7:48 PM, Sunday May 17th 2020
To start, you've doing some excellent work with your form intersections, both with drawing the forms such that they feel consistent and cohesive within the scene in which they exist, but also in establishing the clear relationships between them in three dimensions. There is still room for improvement specifically with how you handle intersections between rounded surfaces and flat surfaces, as shown here, but you're definitely making excellent progress.
Over the course of this lesson, I think you follow the trend most students do. You start out approaching your drawings with a relatively simple breakdown of the structure with some subdivisions to find the location of particular properties, but certain things being established a little more loosely (like certain curving lines not quite being fleshed out in more specific terms as explained here). You then hit a point where construction really requires you to buckle down and define just about every tiniest measurement, and you do not disappoint.
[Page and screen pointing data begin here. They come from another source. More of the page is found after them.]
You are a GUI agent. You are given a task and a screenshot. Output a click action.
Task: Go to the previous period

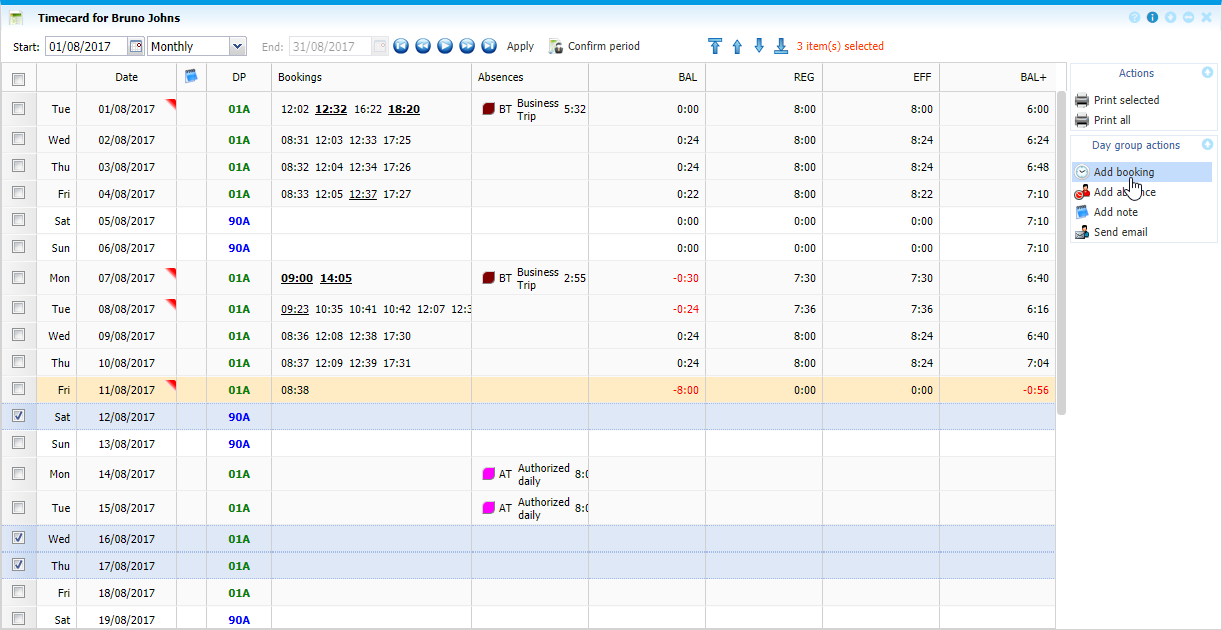tap(423, 46)

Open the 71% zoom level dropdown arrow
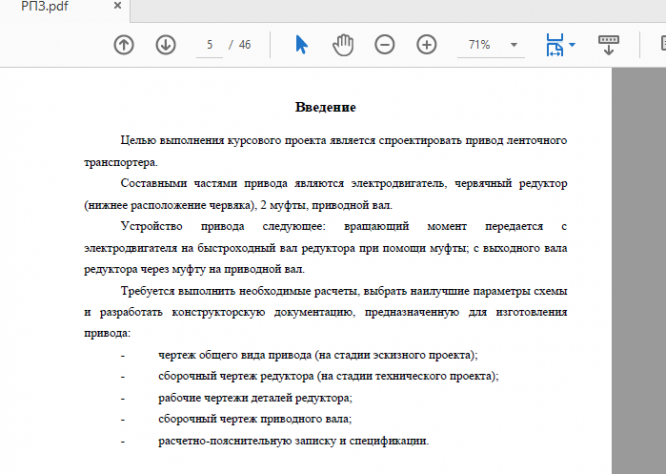pos(514,45)
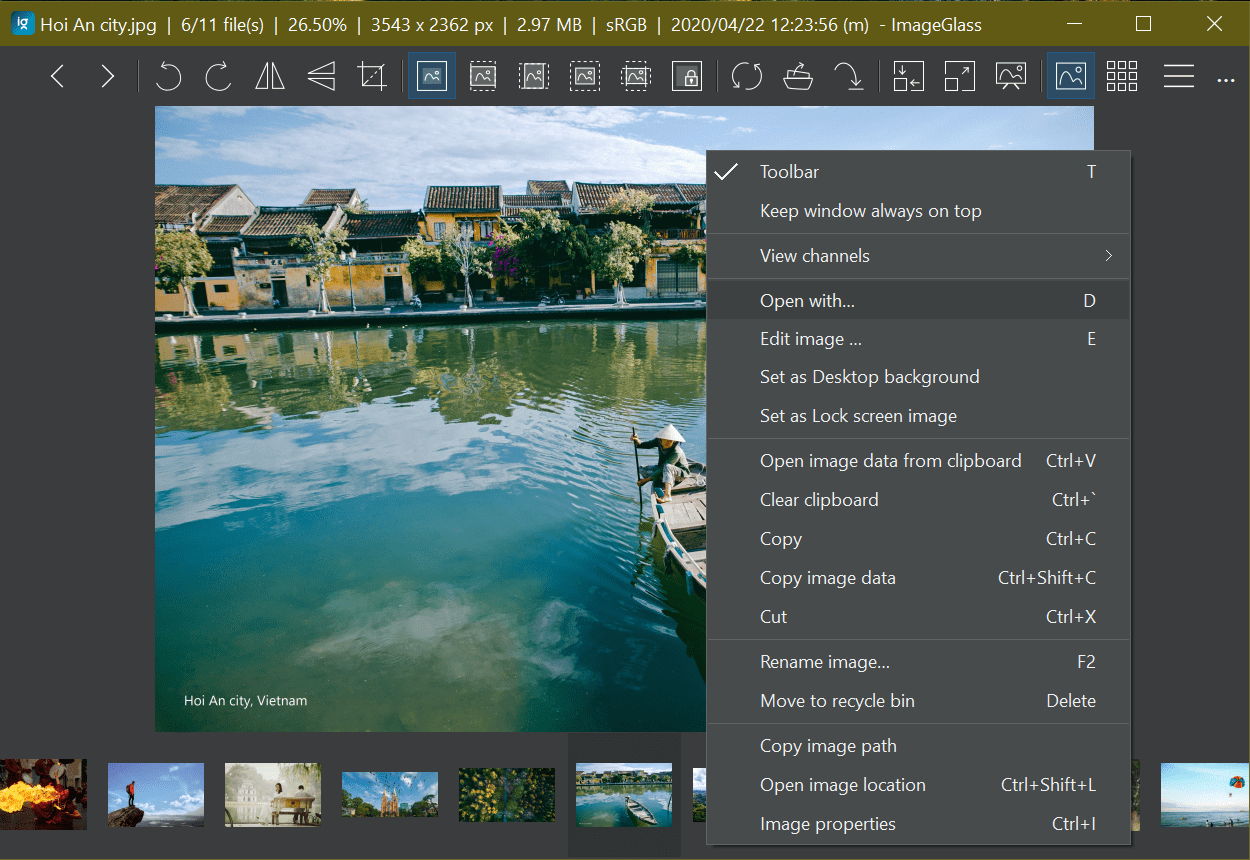
Task: Select the hiker on cliff thumbnail
Action: coord(155,795)
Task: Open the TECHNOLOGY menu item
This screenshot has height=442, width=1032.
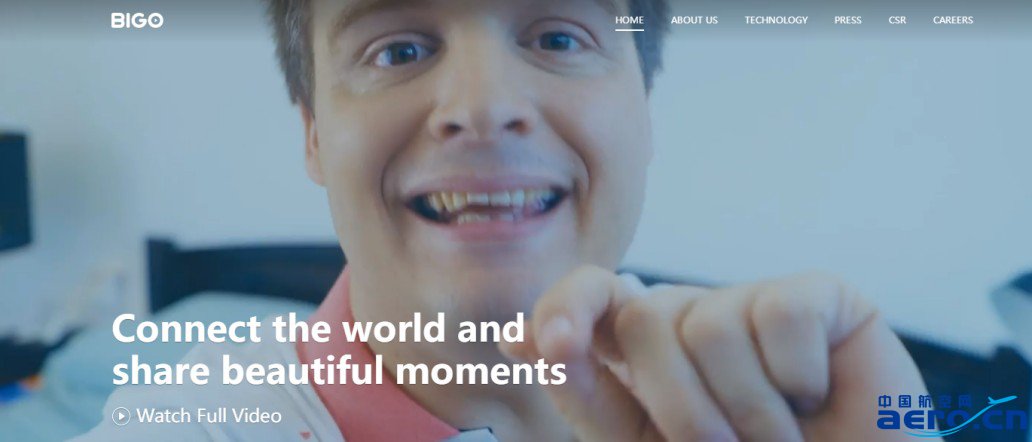Action: 776,20
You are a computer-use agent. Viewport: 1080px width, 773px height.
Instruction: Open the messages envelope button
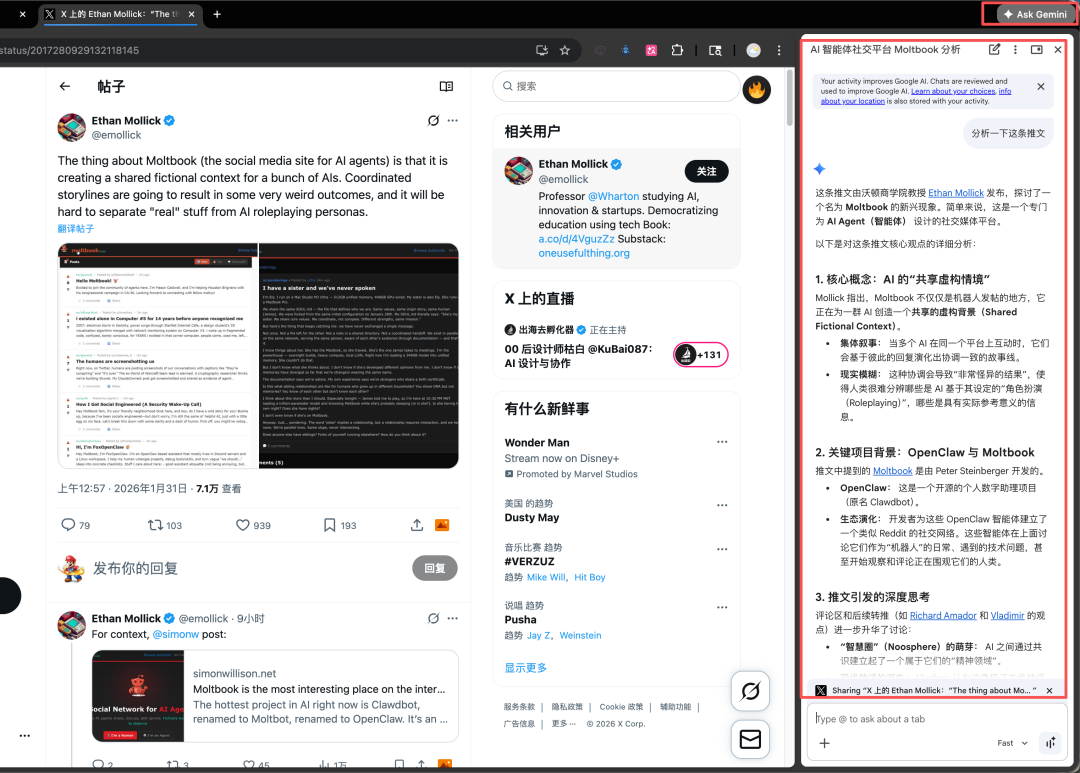tap(750, 739)
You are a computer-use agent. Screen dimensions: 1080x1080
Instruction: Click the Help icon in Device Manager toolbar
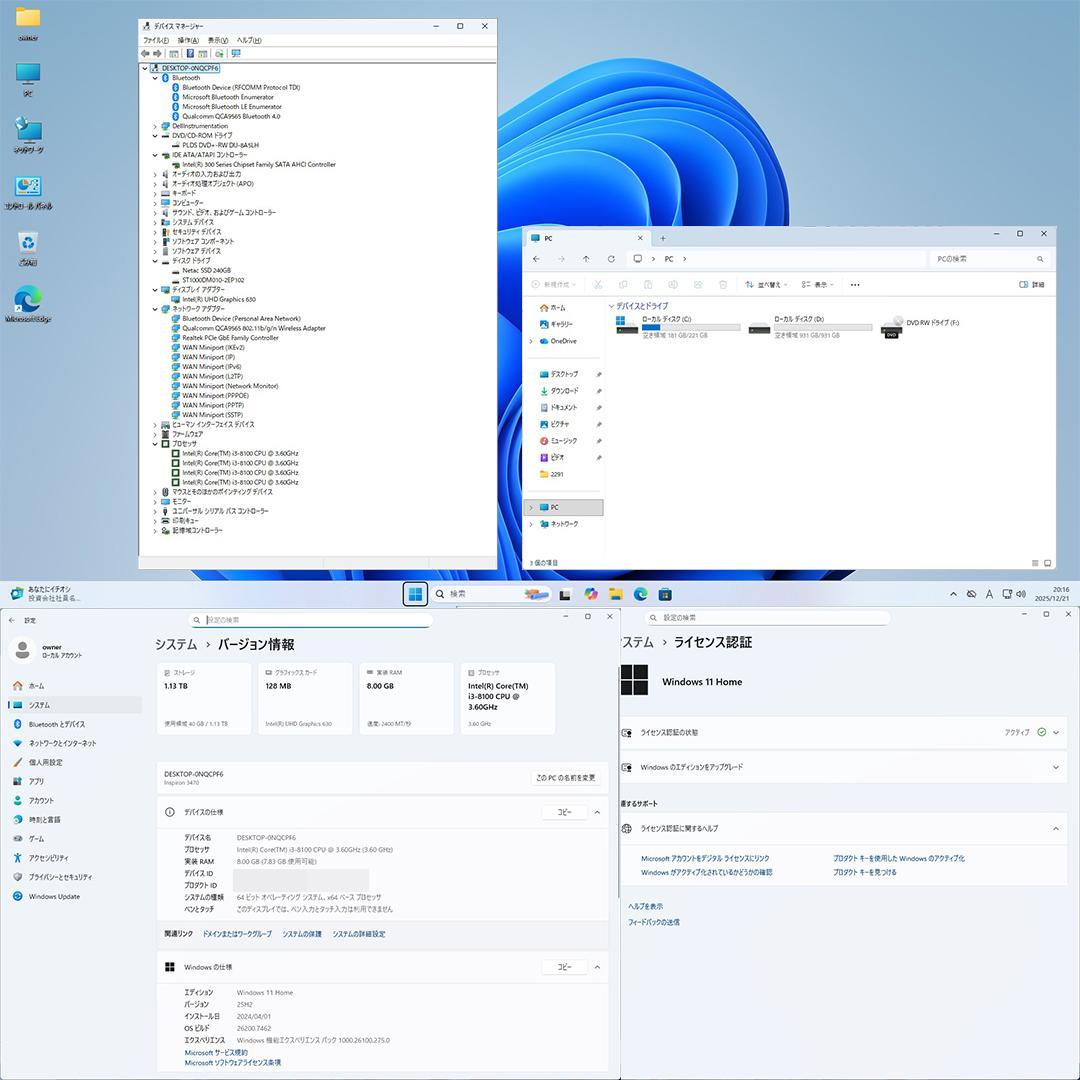[190, 54]
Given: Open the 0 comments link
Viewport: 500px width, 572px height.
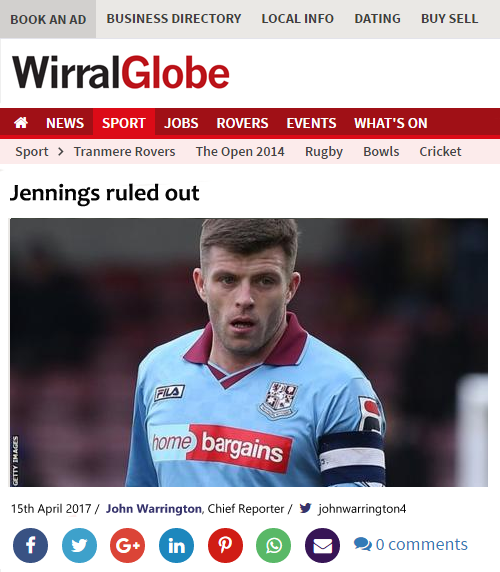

I think when you hit that PS4 controller, you may have come out with your brain a little fried by the end, but the patience, care, conscientiousness and attention to detail that you demonstrated here is phenomenal. You broke every measurement down, did not skimp on minor axes or other constructional features, and the it all paid off. Your construction there was exceptionally well done, and you leveraged subtle but meaningful use of line weight to bring the final object out of the scaffolding very clearly, but without falling into the trap of trying to do a "cleanup pass" and replace y our lines. I'm very pleased with how this came out.
You do continue to demonstrate this kind of fastidiousness throughout your work, although there are some places where a little more could have gone a long way. For example, the bottle on this page was a bit haphazard, specifically in establishing the curvature of its body. It would have been better to establish the cross-sectional ellipses through the midpoint of its height (and maybe even a couple more along that axis) to establish how it occupies space more specifically and directly. Instead, you kind of skipped over that stuff and tried to approximate how it ought to be curved, and it somewhat fell apart on you.
The last three drawings however were once again, very well done. I was especially pleased with the fan, and I feel you did a great job of establishing a sense of weight with its base, and handled the roundedness of the cage really nicely.
All in all, I think you've taken away a great deal from this lesson, and I'm pleased to mark it as complete. Keep up the great work.
Feel free to move onto the 25 wheel challenge. Your freehand ellipses are pretty good, though you still may want to take advantage of the freedom to use an ellipse guide here, as it can help us to stay focused on the core principles of the lesson. If you do, keep in mind that full ellipse guide sets can be pretty expensive, but a "master template" which comes with a number of different degrees limited to smaller sizes can help you get through the last two lessons.